* [Exercise description]:
For this exercise, reproduce the records exactly as they stand and do not carry any images over.

----

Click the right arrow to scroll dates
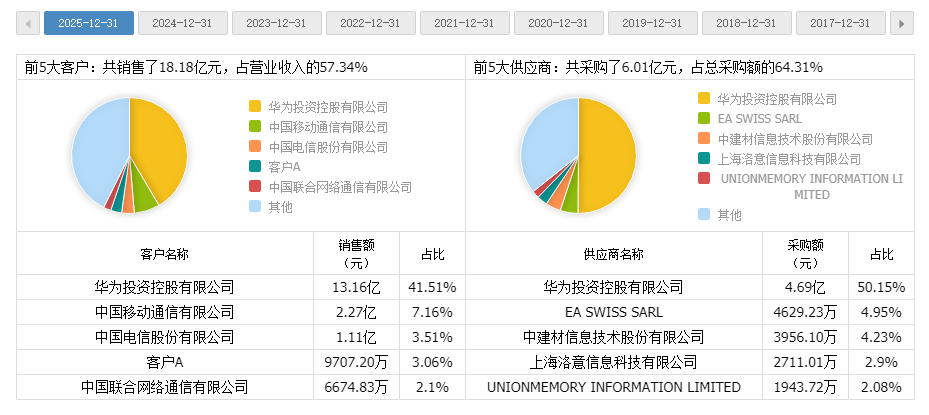Screen dimensions: 929x415 [x=901, y=23]
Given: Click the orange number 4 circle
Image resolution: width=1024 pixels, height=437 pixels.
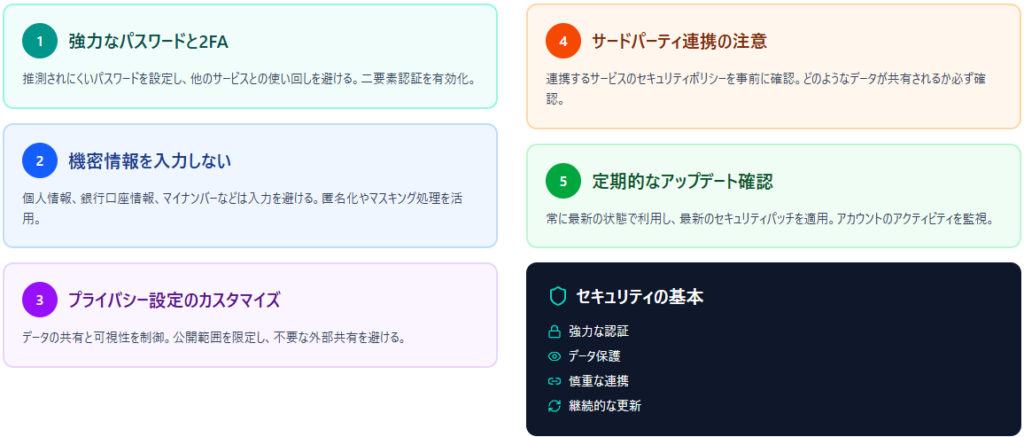Looking at the screenshot, I should 563,41.
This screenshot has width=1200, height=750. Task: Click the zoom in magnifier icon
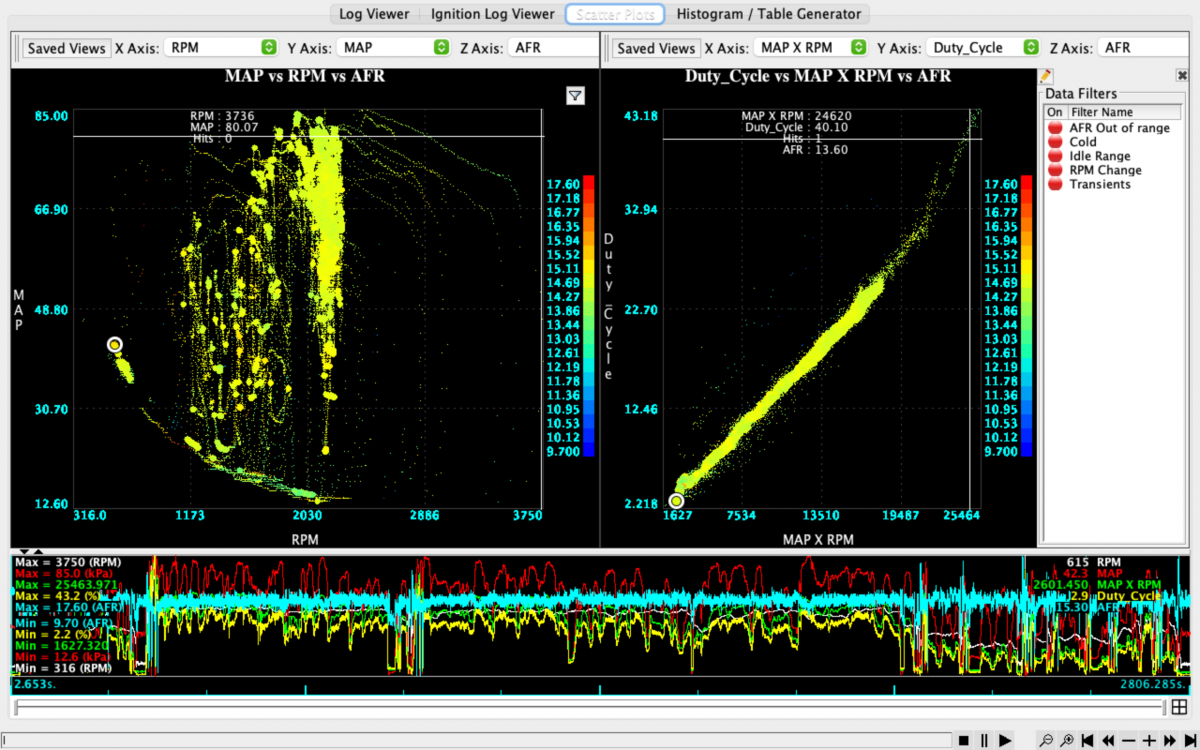[x=1067, y=741]
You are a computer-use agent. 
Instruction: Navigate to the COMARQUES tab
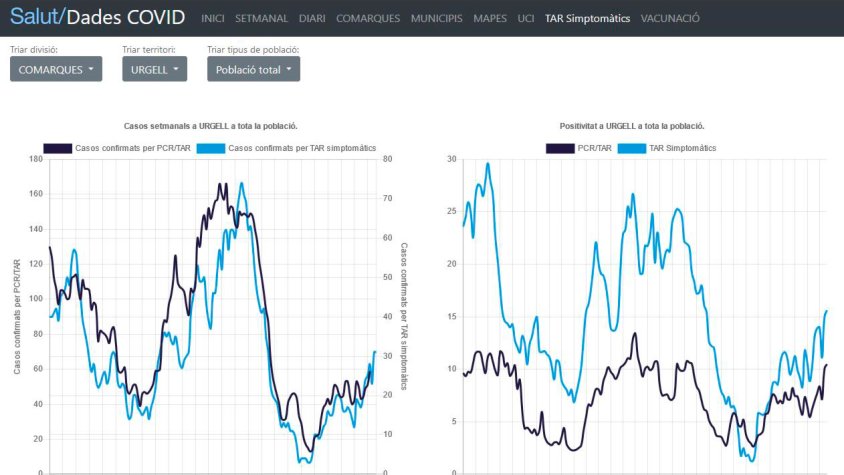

----

* [Exercise result]:
Click the right arrow to scroll dates
Screen dimensions: 929x415 [x=901, y=23]
Given: Click the orange number 4 circle
Image resolution: width=1024 pixels, height=437 pixels.
Looking at the screenshot, I should 563,41.
This screenshot has width=1200, height=750. Task: Click the zoom in magnifier icon
[x=1067, y=741]
You are a computer-use agent. 
Instruction: Navigate to the COMARQUES tab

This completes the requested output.